The problematic part is stopping the browser from executing their own browser functions after capturing a key combination. Who'd have thunk that Firefox would switch tabs ctrl+page-up? Who'd have thunk that some screen applications rotate the screen on ctrl+alt+arrow? It seems cancelling the original browser functionality seems to work in Opera only... only it works too ambitiously, also cancelling the combinations I chose not to cancel at all, like ctrl+r. It's yet another puzzle to solve.
And this is why we found it safe to start out using the canvas element: it may take a long time for us to figure it all out, and by that time, the specification will be ready and the browsers will have caught up. Well, all of them except Internet Explorer. Shrugs. Not my fault.

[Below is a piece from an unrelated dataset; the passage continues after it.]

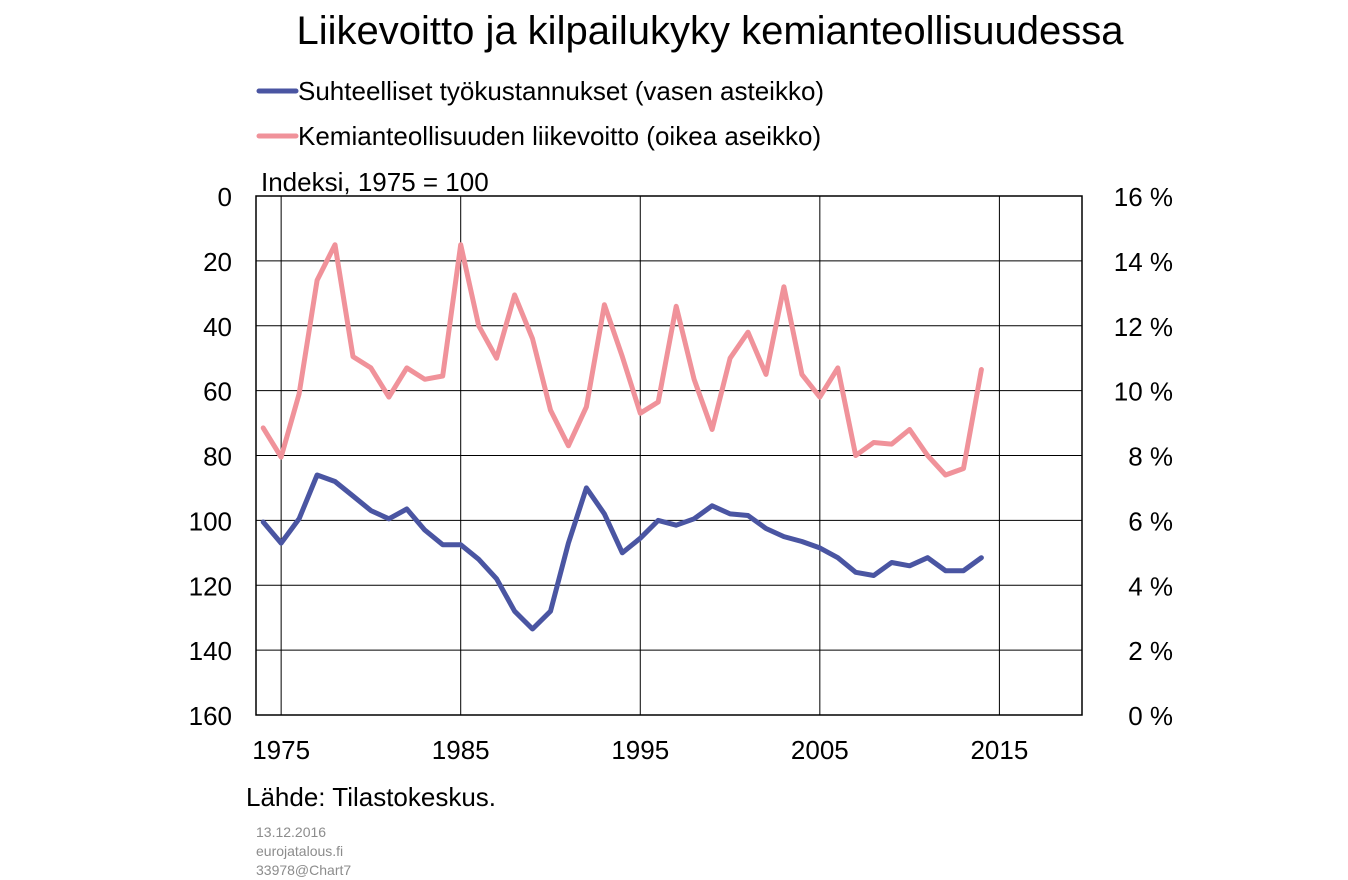 The height and width of the screenshot is (880, 1348). Describe the element at coordinates (218, 392) in the screenshot. I see `left-axis-tick-label: 60` at that location.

One thing I am looking forward to, and may even build myself, is a digitizer application, that allows a user to load any image, then go around clicking from one point to the next, tracing its outlines, and having those points converted to a canvas drawing instruction automatically. That'd increase the amount of available canvas drawings dramatically. That's right: it's my idea, and you heard it here, first.
Other things I predict to see pop up within a year: converter applications that convert Blend, Director, Expression, Flash, GL, Illustrator, Postscript, SVG, V(R)ML, WMF, and WML images to Canvas. From vector to vector. Not that difficult. Just a lot of work to account for all variations.
These are exciting times, opening the internet to a whole load of better looking applications.